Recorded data
..............................
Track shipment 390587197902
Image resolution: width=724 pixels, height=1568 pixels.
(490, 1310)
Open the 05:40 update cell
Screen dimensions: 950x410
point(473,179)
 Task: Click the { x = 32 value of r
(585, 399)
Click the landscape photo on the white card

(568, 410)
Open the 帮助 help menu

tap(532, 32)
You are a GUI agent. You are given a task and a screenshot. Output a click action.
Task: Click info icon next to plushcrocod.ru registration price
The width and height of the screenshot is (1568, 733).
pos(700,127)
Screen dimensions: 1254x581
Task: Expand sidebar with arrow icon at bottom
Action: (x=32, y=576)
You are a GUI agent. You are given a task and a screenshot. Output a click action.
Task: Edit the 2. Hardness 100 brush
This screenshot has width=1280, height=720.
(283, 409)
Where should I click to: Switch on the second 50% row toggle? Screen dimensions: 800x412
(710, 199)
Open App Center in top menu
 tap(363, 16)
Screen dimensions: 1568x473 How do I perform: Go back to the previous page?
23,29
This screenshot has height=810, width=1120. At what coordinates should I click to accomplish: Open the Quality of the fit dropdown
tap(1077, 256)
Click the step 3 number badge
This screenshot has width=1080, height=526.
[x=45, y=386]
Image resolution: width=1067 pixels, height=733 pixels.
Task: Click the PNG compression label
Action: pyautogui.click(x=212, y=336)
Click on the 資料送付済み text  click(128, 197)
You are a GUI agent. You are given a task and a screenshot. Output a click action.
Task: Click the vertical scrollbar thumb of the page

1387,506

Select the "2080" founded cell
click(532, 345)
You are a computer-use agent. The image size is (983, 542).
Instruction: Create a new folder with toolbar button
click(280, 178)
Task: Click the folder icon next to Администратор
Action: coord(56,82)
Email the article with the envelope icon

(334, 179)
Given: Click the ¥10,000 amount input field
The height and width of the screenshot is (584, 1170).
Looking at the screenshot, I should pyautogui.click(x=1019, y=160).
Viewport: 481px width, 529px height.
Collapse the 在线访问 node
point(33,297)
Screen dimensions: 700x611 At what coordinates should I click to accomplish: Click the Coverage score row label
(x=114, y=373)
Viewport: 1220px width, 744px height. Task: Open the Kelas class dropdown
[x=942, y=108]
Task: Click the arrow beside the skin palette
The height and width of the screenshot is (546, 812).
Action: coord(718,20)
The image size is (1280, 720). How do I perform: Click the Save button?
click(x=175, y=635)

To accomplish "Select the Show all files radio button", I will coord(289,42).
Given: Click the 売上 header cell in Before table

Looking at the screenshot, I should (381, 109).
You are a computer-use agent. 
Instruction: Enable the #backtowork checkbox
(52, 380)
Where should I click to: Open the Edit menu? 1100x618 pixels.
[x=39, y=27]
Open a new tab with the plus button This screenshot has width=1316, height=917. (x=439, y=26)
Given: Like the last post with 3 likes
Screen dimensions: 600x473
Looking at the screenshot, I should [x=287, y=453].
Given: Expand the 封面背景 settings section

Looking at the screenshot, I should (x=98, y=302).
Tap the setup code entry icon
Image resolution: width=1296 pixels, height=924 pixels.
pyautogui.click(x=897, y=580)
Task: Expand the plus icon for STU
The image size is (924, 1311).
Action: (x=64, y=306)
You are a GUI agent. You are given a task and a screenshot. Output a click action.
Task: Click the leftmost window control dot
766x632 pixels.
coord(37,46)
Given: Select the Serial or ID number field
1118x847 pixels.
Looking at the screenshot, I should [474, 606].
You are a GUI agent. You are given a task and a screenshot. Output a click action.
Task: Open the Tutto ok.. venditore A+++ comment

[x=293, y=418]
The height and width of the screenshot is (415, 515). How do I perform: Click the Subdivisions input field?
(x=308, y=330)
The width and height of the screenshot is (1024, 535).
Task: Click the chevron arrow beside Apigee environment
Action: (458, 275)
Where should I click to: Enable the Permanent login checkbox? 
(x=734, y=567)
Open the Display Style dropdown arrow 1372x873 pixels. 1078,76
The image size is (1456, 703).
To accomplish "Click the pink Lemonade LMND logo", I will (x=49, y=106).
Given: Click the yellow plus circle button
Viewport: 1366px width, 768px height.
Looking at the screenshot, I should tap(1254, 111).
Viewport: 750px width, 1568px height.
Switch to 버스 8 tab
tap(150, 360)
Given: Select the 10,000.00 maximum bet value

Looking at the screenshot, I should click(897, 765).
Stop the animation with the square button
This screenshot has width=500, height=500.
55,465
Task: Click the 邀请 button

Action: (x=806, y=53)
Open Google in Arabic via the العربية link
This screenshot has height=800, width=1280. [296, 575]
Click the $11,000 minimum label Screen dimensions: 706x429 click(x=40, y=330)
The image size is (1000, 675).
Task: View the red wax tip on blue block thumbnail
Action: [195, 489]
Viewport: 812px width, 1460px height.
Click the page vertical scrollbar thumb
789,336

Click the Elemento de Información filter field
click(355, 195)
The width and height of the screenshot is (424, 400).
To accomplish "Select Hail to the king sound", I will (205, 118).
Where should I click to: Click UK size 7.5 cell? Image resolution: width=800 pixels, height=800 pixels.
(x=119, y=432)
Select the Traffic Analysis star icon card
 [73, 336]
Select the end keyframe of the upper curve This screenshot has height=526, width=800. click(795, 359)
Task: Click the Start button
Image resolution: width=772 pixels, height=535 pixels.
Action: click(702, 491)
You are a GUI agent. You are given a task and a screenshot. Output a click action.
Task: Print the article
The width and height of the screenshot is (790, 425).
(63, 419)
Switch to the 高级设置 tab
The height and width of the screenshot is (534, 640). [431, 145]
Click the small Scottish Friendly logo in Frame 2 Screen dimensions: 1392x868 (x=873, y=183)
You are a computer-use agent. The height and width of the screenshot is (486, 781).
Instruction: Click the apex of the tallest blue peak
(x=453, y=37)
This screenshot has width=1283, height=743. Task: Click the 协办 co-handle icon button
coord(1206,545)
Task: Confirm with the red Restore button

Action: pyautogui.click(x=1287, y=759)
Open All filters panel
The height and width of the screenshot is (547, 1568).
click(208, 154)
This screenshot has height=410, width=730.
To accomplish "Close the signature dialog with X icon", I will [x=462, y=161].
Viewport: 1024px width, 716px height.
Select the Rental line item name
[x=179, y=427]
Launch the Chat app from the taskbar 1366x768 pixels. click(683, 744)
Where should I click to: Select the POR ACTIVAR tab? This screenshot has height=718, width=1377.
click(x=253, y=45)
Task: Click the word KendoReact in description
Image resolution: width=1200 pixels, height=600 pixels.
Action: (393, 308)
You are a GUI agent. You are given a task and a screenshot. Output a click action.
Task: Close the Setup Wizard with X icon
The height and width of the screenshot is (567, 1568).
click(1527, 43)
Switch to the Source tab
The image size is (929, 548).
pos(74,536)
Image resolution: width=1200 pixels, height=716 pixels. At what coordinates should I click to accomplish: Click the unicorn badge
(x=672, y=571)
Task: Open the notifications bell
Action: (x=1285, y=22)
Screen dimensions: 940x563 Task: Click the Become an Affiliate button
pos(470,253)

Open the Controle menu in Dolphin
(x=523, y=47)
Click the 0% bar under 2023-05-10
..............................
● **ASSIGNMENT**:
Please write out, exactly as they appear above, only the lines in the stretch from the line with "Task: Click the arrow beside the skin palette" through the line with "Open a new tab".

● **TASK OUTPUT**:
Task: Click the arrow beside the skin palette
The height and width of the screenshot is (546, 812).
Action: coord(718,20)
The image size is (1280, 720). How do I perform: Click the Save button?
click(x=175, y=635)

To accomplish "Select the Show all files radio button", I will coord(289,42).
Given: Click the 売上 header cell in Before table

Looking at the screenshot, I should (381, 109).
You are a computer-use agent. 
Instruction: Enable the #backtowork checkbox
(52, 380)
Where should I click to: Open the Edit menu? 1100x618 pixels.
[x=39, y=27]
Open a new tab with the plus button This screenshot has width=1316, height=917. (x=439, y=26)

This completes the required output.